Thanks to everyone who sent this in.
Sending Out an SOS
“Roswell,” the WB series about three teenage aliens in a New Mexico high school, seemed destined to be canceled but was saved. And it had nothing to do with the more than 3,000 bottles of Tabasco sauce that poured into Burbank.
(The sauce is the aliens’ substance of choice to abuse.) What makes one SOS (Save Our Show) campaign effective and the other roadkill on the information superhighway? SOS campaigns today are a virtual industry; they come and go like dot-com start-ups. They are almost as predictable already as the rest of TV.
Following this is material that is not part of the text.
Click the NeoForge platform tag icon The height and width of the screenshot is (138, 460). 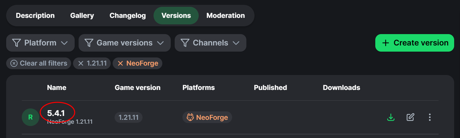(190, 117)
And I’m not against campaigns. I’ve started several myself. My campaign to save “Who Wants to Be a Millionaire” was a triumph. It’s good therapy. It gives frustrated, angry fans a way to vent their spleens.[…] Networks aren’t really impressed by the number of e-mails. It isn’t as if there is a Rubicon to cross: Network brainiacs don’t say, “That’s it. We got 21,000 letters, and the show is saved,” or “Only 19,995? That’s it. The show is dead meat.” The suits tend to save a show if there’s something in it for them. And it’s not the fun of reading your e-mail, admiring the intelligence and wit of the correspondence. No, usually it’s something more tangible. […] No matter how many TV sets are mailed in by fans of “La Femme Nikita” or audio cassettes by “Felicity” partisans, it’s all irrelevant.
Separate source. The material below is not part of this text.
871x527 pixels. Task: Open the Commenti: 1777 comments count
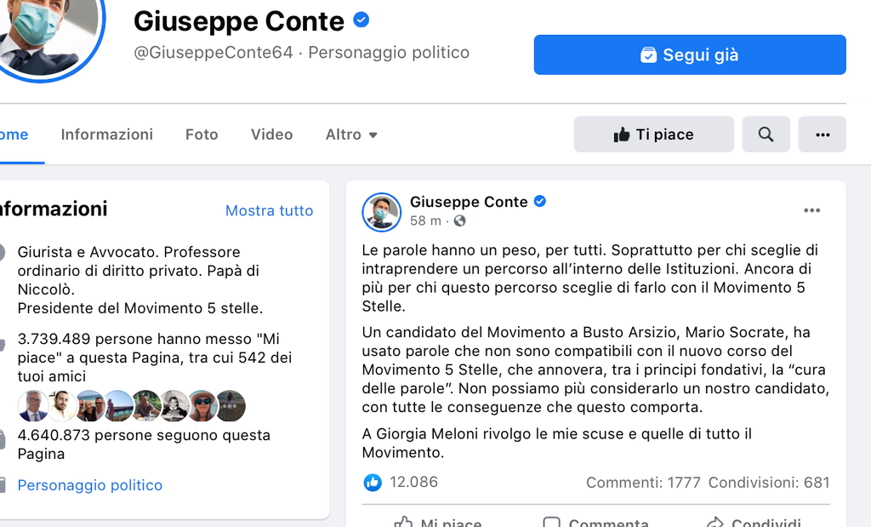tap(643, 483)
“Roswell,” for example, survived for another reason. WB is in a death spiral and needs a link to its teen audience. It wants WB to stand for, as Joy D. Simpson of Cold Spring Harbor explained, “the Weird Business network.” The bottom line is e-mail campaigns are not the answer.[…] The answer perhaps is not to get too involved. “We’re afraid of commitment,” Tara Wisely of Saint James said about her family’s reaction to “Sports Night” the first night it aired. “Is the Drew Carey fan really going to get this show?” Maybe the best solution is not to have any favorites. Then the suits can’t torment you with their stupid decisions.